Which lines of the listing hold the string "agent"? Copy those lines.

The input:
BEGIN

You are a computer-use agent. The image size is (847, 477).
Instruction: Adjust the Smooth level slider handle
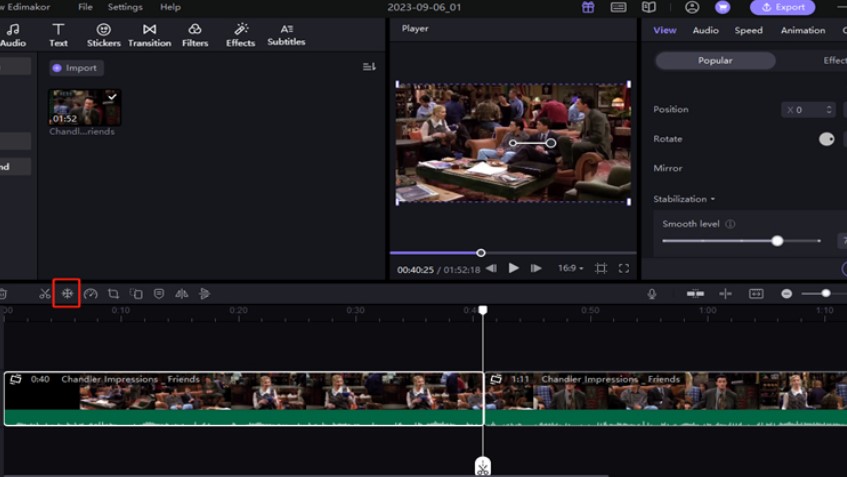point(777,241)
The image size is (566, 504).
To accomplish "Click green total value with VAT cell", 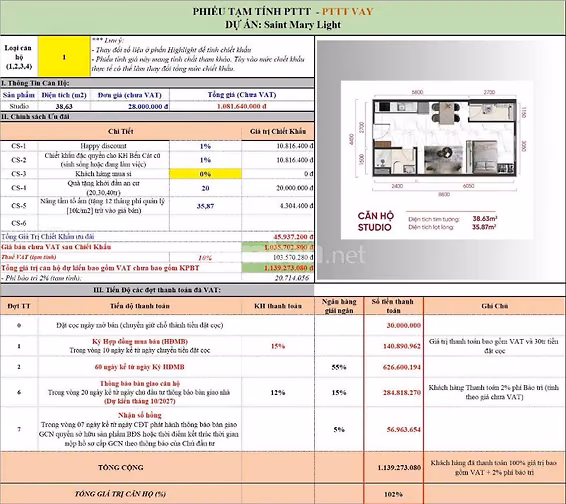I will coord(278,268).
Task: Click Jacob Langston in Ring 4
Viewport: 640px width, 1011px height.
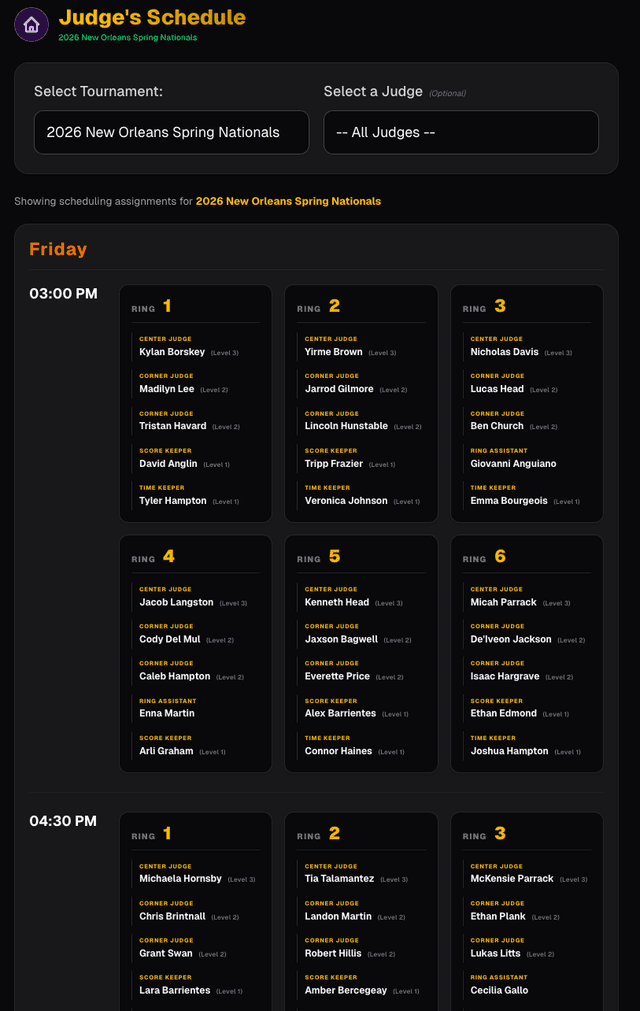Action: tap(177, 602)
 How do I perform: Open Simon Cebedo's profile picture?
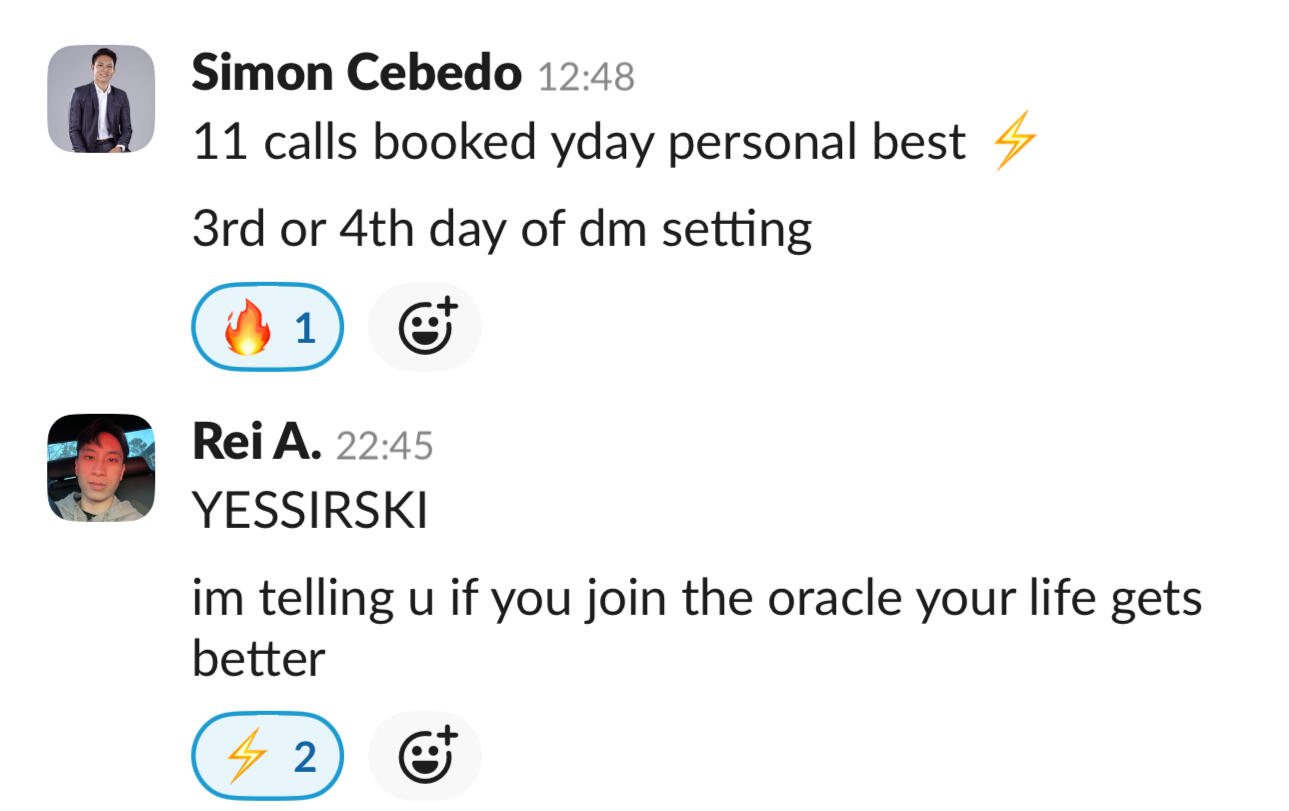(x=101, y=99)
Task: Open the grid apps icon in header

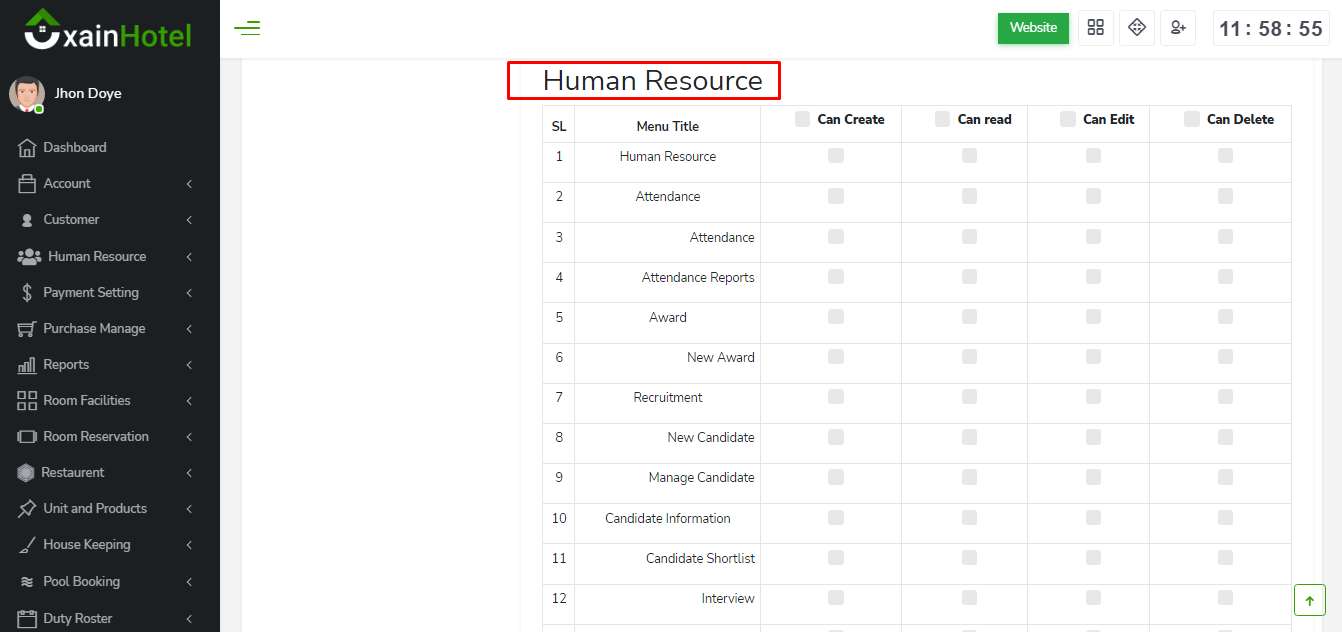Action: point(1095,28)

END
BEGIN

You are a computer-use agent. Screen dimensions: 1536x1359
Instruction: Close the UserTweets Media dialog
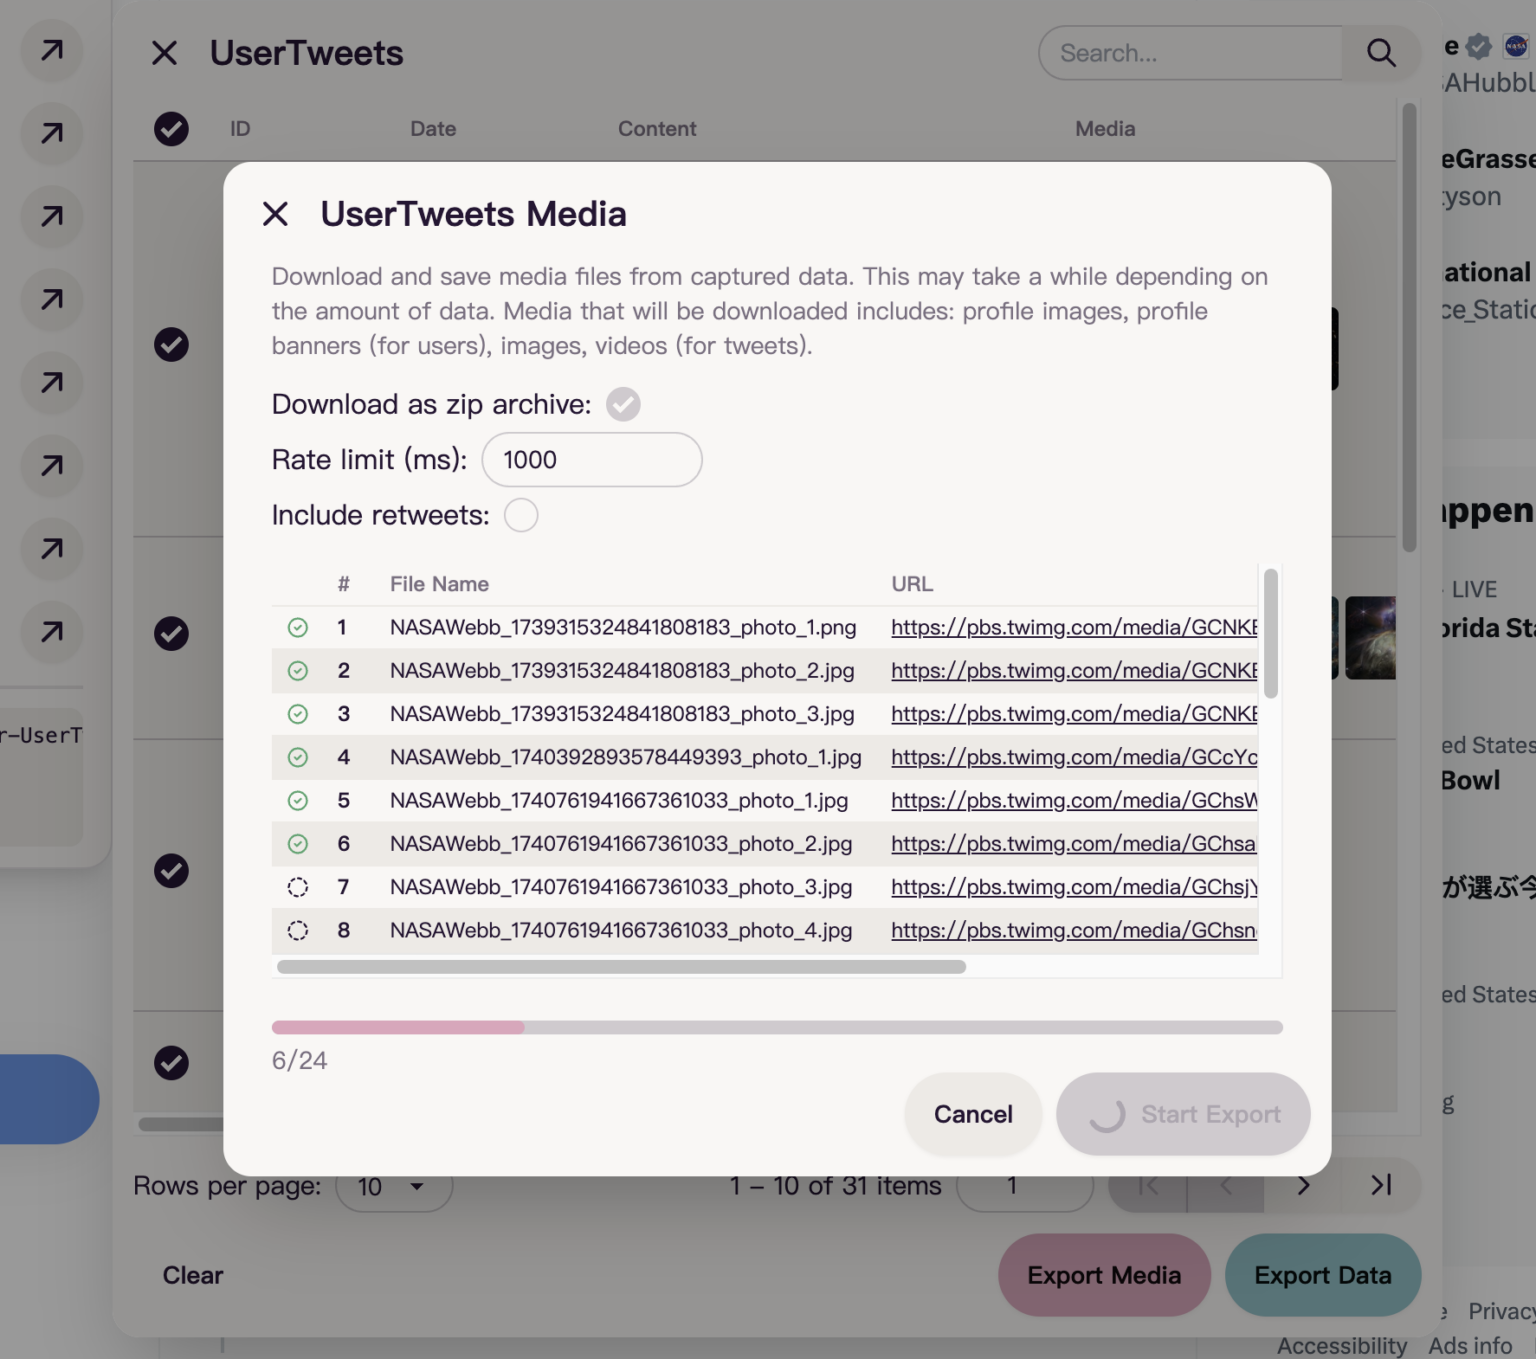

END

Your response:
You are a computer-use agent. The image size is (847, 477).
You are a computer-use agent. Screen dimensions: 1536x1359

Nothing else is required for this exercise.